We will download a dataset from John Snow Labs AWS S3:
!wget -q aclimdb_test.csv https://s3.amazonaws.com/auxdata.johnsnowlabs.com/public/resources/en/sentiment-corpus/aclimdb/aclimdb_test.csv testDataset = spark.read \ .option("header", True) \ .csv("aclimdb_test.csv") testDataset.show(truncate = 100)
Remember, our model is already in memory, so we can get predictions from that model for the whole 25,000 rows.
sentiment_detector = SentimentDetector() \ .setInputCols(["lemma", "sentence"]) \ .setOutputCol("sentiment_score") \ .setDictionary("/tmp/default-sentiment-dict.txt", ",") pipeline = Pipeline(stages = [document_assembler, sentence_detector, tokenizer, lemmatizer, sentiment_detector, finisher]) empty_df = spark.createDataFrame([['']]).toDF("text") pipelineModel = pipeline.fit(empty_df)
We used a sentiment corpus with 25,000 rows of labelled data and measured the time for getting the result.
For additional information, please consult the following references.
- Documentation: SentimentDetector
- Python Docs : SentimentDetector
- Scala Docs: SentimentDetector
- For extended examples of usage, see the Spark NLP Workshop repository.
In this post, we tried to get you familiar with the basics of the rule_based
SentimentDetector annotator of Spark NLP. Rule-based sentiment analysis is a type of NLP technique that uses a set of rules to identify sentiment in text. This system uses a set of predefined rules to identify patterns in text and assign sentiment labels to it, such as positive, negative, or neutral.
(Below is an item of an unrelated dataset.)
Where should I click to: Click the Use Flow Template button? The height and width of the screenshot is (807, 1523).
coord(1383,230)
Spark NLP provides ML and DL solutions, but those are discussed in another medium blog post.
Deciding between a rule-based, ML or DL approach in NLP depends on several factors, including the specific problem being addressed, the amount and quality of available data, and the level of interpretability required for the solution.
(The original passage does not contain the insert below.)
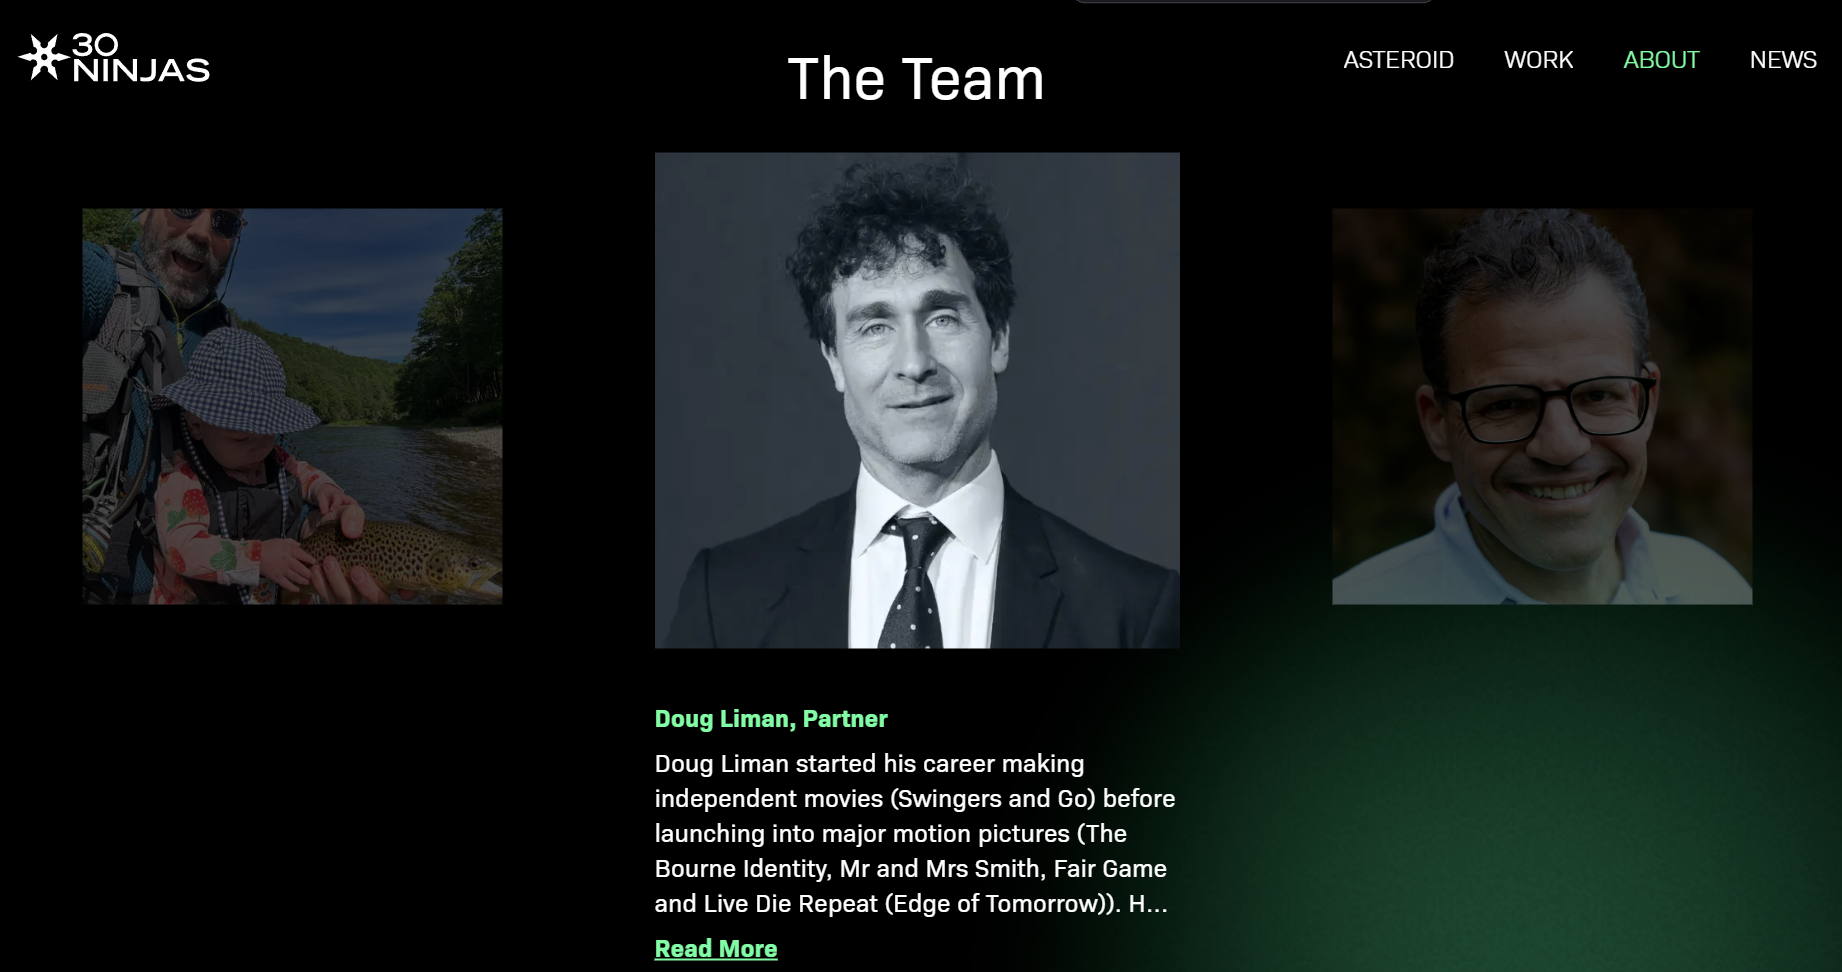Click the Doug Liman, Partner name heading

[771, 718]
A rule-based approach is useful when the problem is well-defined and can be modeled using a set of explicit rules. This approach can be used when the linguistic or domain knowledge required to define the rules is well-established, and the amount of available data is limited. Additionally, rule-based approaches can be more transparent and interpretable than ML or DL models since the rules are explicitly defined.